▸ **Task directions**: Beginning with the line where "Screen dimensions: 769x392" appears, restate each line word for word until the data ends. Pictures do not go in.
==========
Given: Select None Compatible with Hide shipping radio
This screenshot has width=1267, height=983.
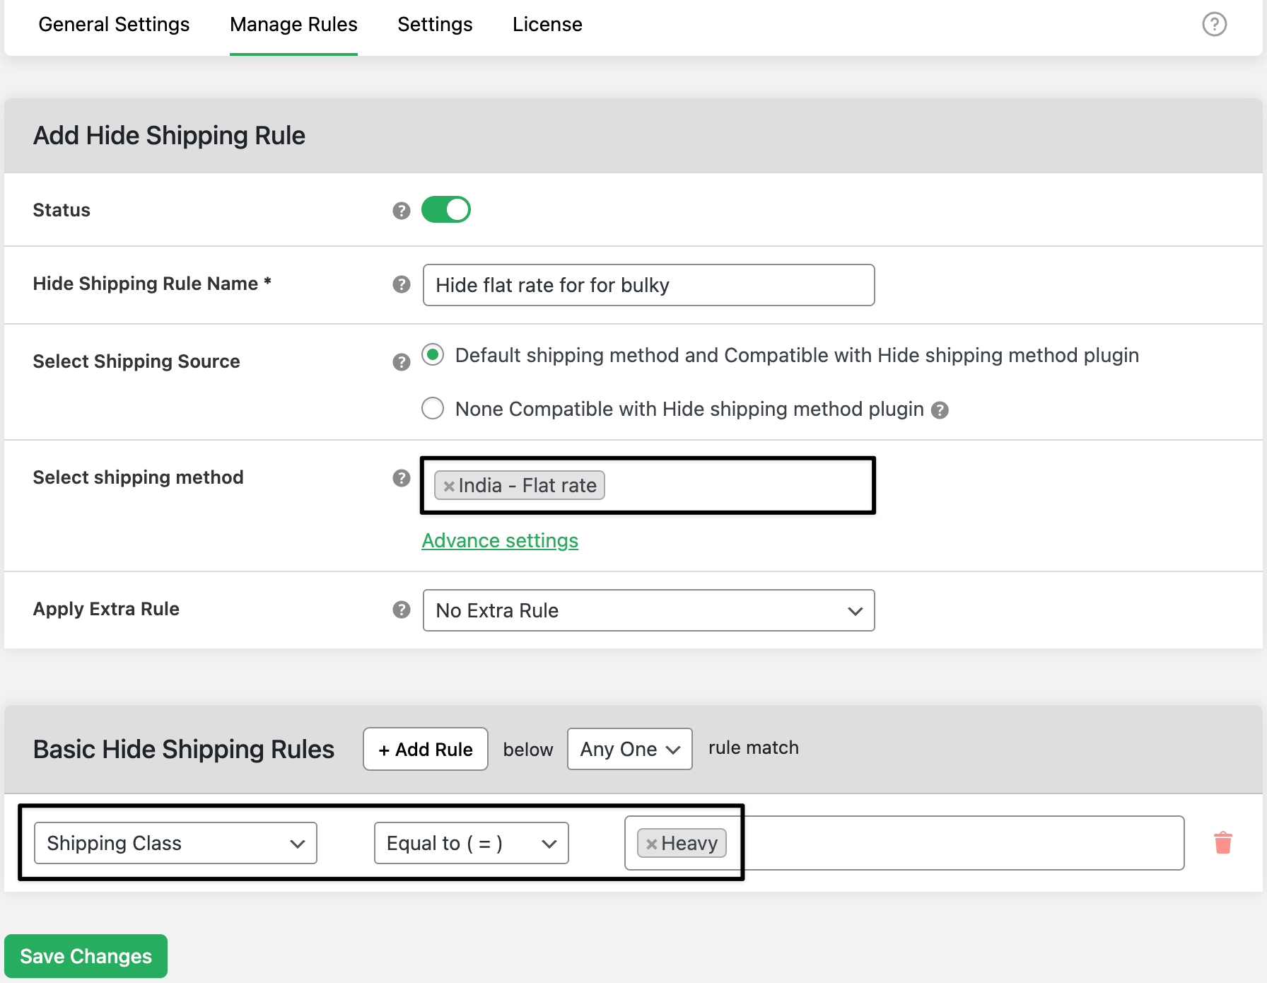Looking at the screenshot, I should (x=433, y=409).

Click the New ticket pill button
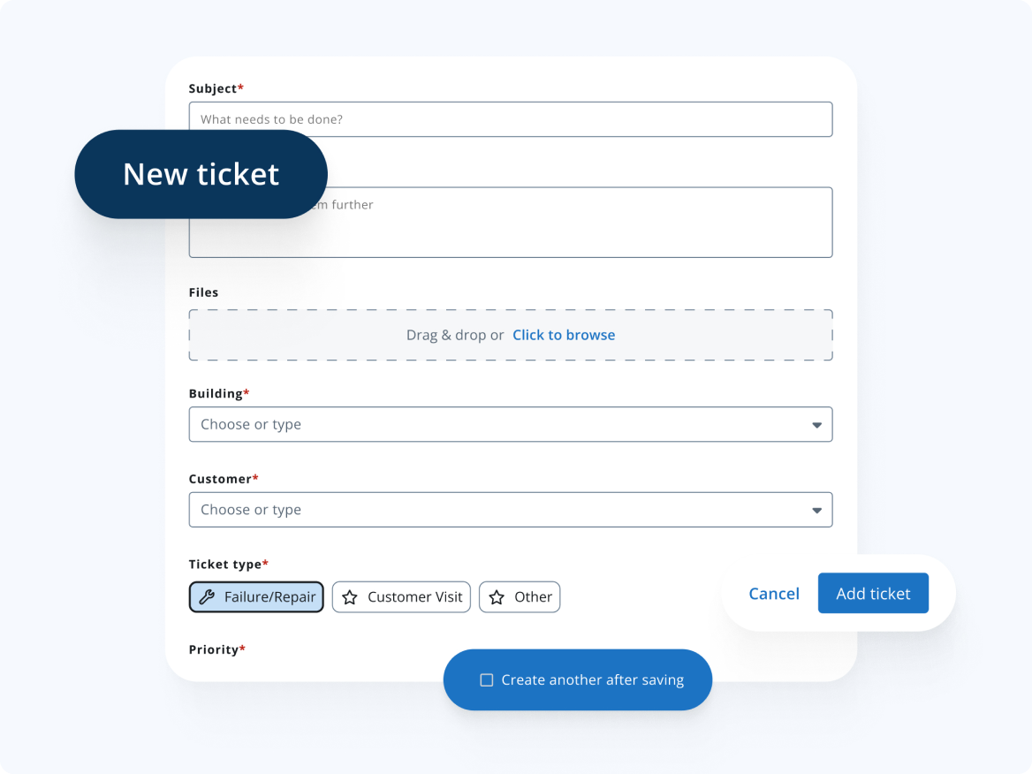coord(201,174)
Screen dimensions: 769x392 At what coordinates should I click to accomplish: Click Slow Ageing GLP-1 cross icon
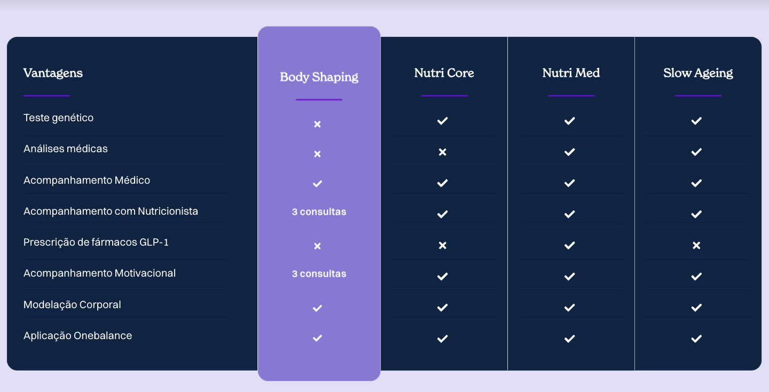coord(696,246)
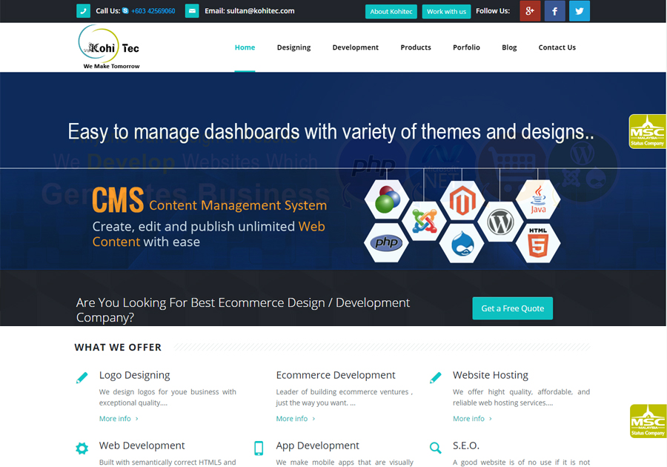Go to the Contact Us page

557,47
==========
▸ **Exercise solution**:
Screen dimensions: 769x392 At what coordinates should I click to accomplish: Click Slow Ageing GLP-1 cross icon
coord(696,246)
Go to the Contact Us page

557,47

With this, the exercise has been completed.